「超高濃度ビタミンC点滴」とは




点滴でビタミンCを静脈に注入することで血中のビタミンC濃度を高め、美肌や疲労回復、がん治療などの効果を得る、今注目のアンチエイジング療法(※)です。

(※)2008年に米国の研究チームが、がん細胞を植え付けたマウスにビタミンCを投入した結果、がん細胞の増殖を抑制することに成功し、大変話題になりました。 最近ではがん治療だけでなく美肌効果などを得るアンチエイジング医療の現場でも、ビタミンCが用いられるようになり注目を集めています。

「超高濃度ビタミンC点滴」あゆみ

1970年に米国のライナス・ポーリング博士が、がん患者にビタミンCを投与したところ、延命効果が得られたという学説を発表しました。
しかしその後、権威ある医療機関がビタミンCを投与してもがん患者の延命効果は得られなかったと発表したため、ポーリング博士の学説は否定されてしましました。
しかし2005年、米国の国立衛生研究所が、「超高濃度ビタミンC点滴に抗がん作用がある」という研究結果を発表。
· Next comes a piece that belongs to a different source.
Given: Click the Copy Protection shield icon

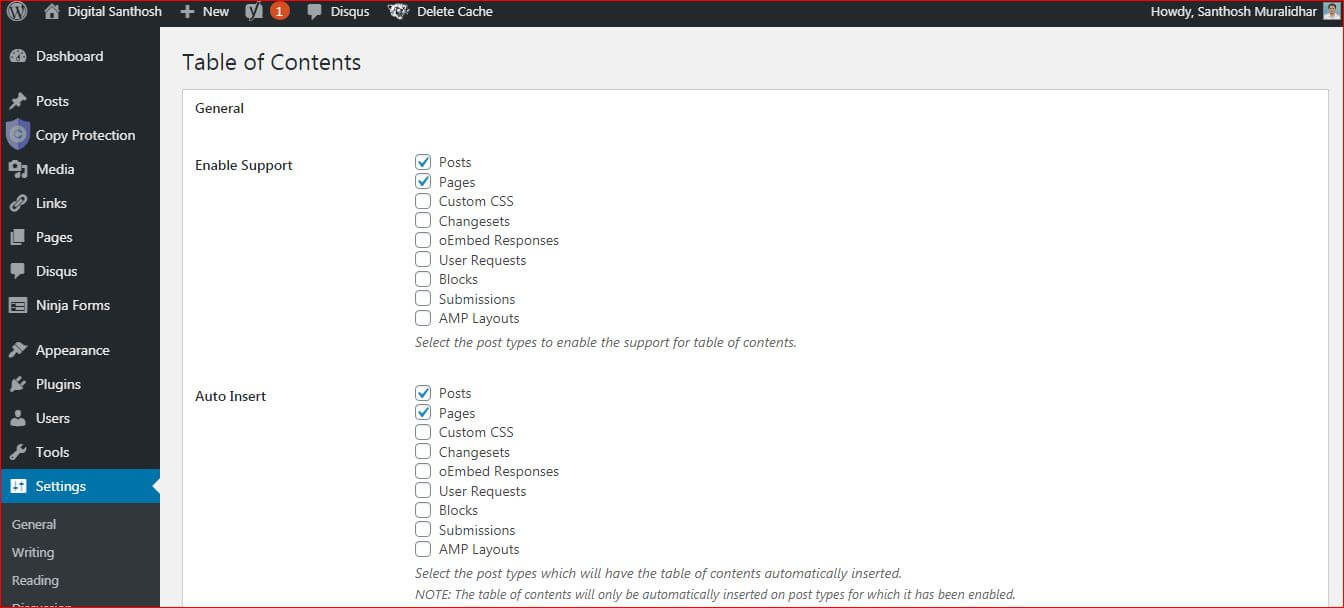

以来一般にも広く普及し、日本でも行われるようになりました。

ビタミンCは点滴でのみ抗がん作用を発揮

ポーリング博士のビタミンC投与と、権威ある医療機関によるビタミンC投与とでは、がん患者の延命効果に差がありました。その差は、投与方法にありました。
ポーリング博士は、「点滴+サプリメント」によるビタミンCの投与を行い、医療機関の研究者は、「サプリメント」でのみ投与(経口投与)を行っていました。
つまり延命効果が得られるのは、「点滴」での投与だったのです。




ビタミンCは酸化しやすい物質です。
点滴では直接、血流にビタミンCが入るので、一気に血中のビタミンC濃度が高まり、そのビタミンCが短時間に全身に行き渡ります。
結果、自らが酸化する過程で発生する、過酸化水素が抗酸化作用をもたらし、がん細胞を死滅させる働きをします。
経口で摂取した場合はビタミンCが全身に行き渡る前に酸化していますので、点滴と同じ効果は期待できません。


ビタミンCが、がん細胞を死滅させる仕組み

人の膵臓がん(Mia PaCa-2)、悪性黒色腫(SK-MEL-28)、大腸がん(SW-620)、骨肉腫(U-2OS)の培養細胞はビタミンC濃度が400mg⁄dLに達すると破壊され死滅します。ビタミンCが高濃度になるとがん細胞の周囲で鉄などの微量な金属とフェントン反応を起こして過酸化水素を生成しますが、正常細胞はカタラーゼという酵素が過酸化水素を中和するので、身体に影響はありません。
がん細胞の多くは、このカタラーゼが欠乏しているために、過酸化水素を中和できずにダメージを受けて、破壊させてしまいます。
このようにして高濃度のビタミンCは、抗がん剤のように働くのです。
一方、ビタミンCはミトコンドリアの機能を正常化し、免疫システムを刺激、突然変異を予防します。すなわち高濃度ビタミンCは、がんの化学療法剤でありながら、免疫力を高めるという、これまでにない理想の最新化学療法とも言えます。




アンチエイジングとしてのビタミンC療法

人の細胞は、酸化して老化する過程で1日に1万〜2万個が変異して、がん予備軍になります。
超高濃度ビタミンC点滴は、そうした老化を食い止める、最新のアンチエイジング療法です。しかも、がん患者が対象だけでなく、全身の細胞にアンチエイジング効果をもたらし、美肌効果を得る事が出来ます。
抗酸化作用がある超高濃度ビタミンC点滴には、シミや肝斑を改善する効果やコラーゲン産生の活性化により肌にハリ、キメをもたらす効果もあります。
多量に摂取しても心配はありませんが、その摂取法は重要です。点滴を受けるにしても、防腐剤不使用のビタミンCを使用することは大切です。また、機能に障害がある人は、超高濃度ビタミンC点滴を受けられません。ほかの点滴の場合は、必要であればゆっくり点滴を行うことで、受けることができます。
しかし、ビタミンCの場合は酸化が早いく、点滴のスピードも早いため、ほかの点滴よりも腎臓への負担が大きくなります。アンチエイジングを目的に、美肌効果を持続的に得るには、2週間に1回の頻度で点滴を受けることをお勧めしています。
ただ、継続して受けるとなると、負担額はかかりますので、しっかりとカウンセリングを行って計画的に治療を進めていきます。